Source text -
^^^^^^^^

Christopher Gray was born in 1965 and has always lived and worked in London. He first started making the boxing puppets when he was a young boy and has never stopped developing the concept, but it wasn’t until he went to art school in his late 40s that he started to exhibit his work. After graduating from Goldsmiths in 2015 he won the XL Catlin Art Prize 2016 for a film called Death by Chair and was also selected for Bloomberg New Contemporaries in 2016. Paul Carter Robinson talks to the artist about the future of his practice at the private view of his Arts Council England sponsored exhibition at J Hammond Projects in the Bomb Factory.
AL) How do you describe your practice? (include mediums, conceptual and visual references)
CG) I work with hand-puppets, film, performance, sculpture, and drawing. I replicate the human figure with my hands, using prosthetic limbs, my own sculptures and often chicken skin because it’s very similar to human flesh in the way it cuts and bleeds. My work is about conflict and how violence is portrayed in mainstream culture, especially in the cinema.
AL) Who do you sight as your main influences and how have other artists impacted on your work over the years?

^^^^^^^^

Data below -
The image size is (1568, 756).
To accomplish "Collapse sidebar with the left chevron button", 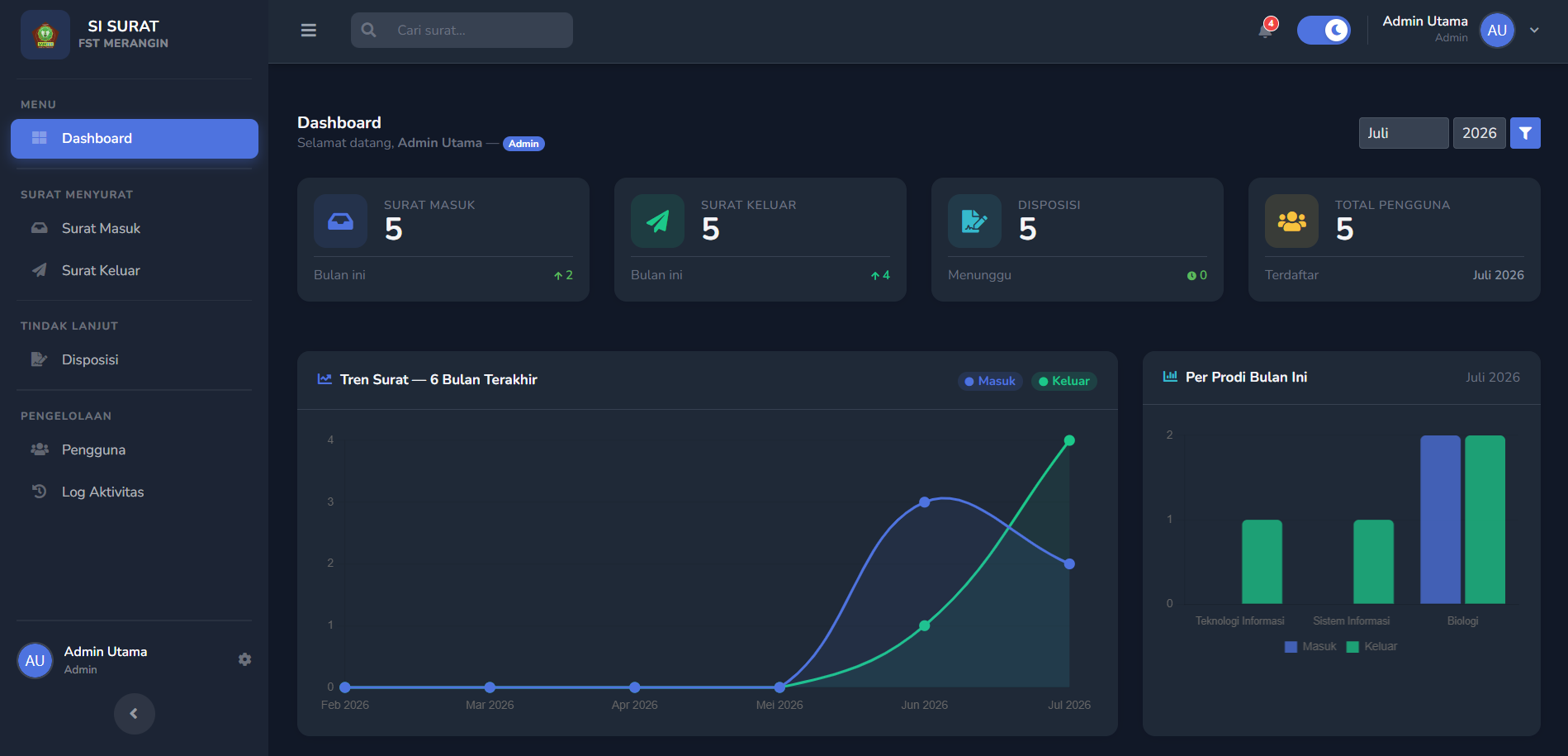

^^^^^^^^

Aim of the task - Copy the Christopher Gray interview word for word, from "AL) How do you" up to and including "in the cinema.".

Reply -
AL) How do you describe your practice? (include mediums, conceptual and visual references)
CG) I work with hand-puppets, film, performance, sculpture, and drawing. I replicate the human figure with my hands, using prosthetic limbs, my own sculptures and often chicken skin because it’s very similar to human flesh in the way it cuts and bleeds. My work is about conflict and how violence is portrayed in mainstream culture, especially in the cinema.